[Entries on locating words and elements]
......
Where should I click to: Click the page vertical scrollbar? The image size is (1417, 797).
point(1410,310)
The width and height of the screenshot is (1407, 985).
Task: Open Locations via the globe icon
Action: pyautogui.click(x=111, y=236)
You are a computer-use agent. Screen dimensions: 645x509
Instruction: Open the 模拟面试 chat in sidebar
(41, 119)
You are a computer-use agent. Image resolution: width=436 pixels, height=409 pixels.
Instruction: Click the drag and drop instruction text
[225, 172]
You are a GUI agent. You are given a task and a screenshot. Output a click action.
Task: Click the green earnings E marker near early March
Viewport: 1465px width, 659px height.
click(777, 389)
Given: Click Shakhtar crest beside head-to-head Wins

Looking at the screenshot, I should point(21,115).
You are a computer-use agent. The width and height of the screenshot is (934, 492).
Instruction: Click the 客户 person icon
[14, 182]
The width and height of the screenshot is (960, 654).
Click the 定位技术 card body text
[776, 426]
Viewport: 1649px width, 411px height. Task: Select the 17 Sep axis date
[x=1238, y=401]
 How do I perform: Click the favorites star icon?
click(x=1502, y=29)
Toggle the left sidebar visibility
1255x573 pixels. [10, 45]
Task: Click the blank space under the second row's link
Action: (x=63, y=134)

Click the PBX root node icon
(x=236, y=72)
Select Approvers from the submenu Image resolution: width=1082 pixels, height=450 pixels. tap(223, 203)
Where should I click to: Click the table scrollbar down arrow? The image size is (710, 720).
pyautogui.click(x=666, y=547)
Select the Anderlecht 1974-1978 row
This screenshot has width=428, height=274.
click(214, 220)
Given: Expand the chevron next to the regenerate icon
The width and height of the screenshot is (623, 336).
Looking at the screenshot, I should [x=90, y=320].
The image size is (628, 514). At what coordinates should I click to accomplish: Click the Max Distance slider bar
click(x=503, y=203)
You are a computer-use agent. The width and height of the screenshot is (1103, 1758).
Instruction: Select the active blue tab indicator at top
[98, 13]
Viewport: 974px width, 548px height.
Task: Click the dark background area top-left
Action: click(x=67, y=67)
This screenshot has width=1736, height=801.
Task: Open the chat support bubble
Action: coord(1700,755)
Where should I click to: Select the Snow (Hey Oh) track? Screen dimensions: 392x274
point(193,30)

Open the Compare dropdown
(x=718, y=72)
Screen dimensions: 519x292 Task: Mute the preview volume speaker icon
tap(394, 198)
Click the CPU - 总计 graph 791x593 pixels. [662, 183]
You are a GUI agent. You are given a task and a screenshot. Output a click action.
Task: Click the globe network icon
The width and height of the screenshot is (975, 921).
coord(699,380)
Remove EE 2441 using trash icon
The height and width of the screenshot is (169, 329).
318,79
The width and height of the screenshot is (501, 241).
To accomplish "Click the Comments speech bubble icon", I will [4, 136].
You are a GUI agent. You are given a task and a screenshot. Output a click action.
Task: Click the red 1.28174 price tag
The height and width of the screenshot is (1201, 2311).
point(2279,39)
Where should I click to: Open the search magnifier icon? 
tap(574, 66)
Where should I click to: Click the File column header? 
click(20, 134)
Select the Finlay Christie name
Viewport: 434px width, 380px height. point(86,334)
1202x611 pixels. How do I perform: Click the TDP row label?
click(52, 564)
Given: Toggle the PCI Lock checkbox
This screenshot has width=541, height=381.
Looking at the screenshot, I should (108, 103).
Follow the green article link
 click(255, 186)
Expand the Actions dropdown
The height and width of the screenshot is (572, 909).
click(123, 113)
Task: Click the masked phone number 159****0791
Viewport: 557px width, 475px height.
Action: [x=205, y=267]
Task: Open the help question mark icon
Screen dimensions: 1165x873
......
#### [Task statement]
Reproduce, line for line and unchanged, the part of the items that opens with the line containing "Toggle the left sidebar visibility" and closes with the line containing "click(214, 220)".

#### [Answer to the problem]
Toggle the left sidebar visibility
1255x573 pixels. [10, 45]
Task: Click the blank space under the second row's link
Action: (x=63, y=134)

Click the PBX root node icon
(x=236, y=72)
Select Approvers from the submenu Image resolution: width=1082 pixels, height=450 pixels. tap(223, 203)
Where should I click to: Click the table scrollbar down arrow? The image size is (710, 720).
pyautogui.click(x=666, y=547)
Select the Anderlecht 1974-1978 row
This screenshot has width=428, height=274.
click(214, 220)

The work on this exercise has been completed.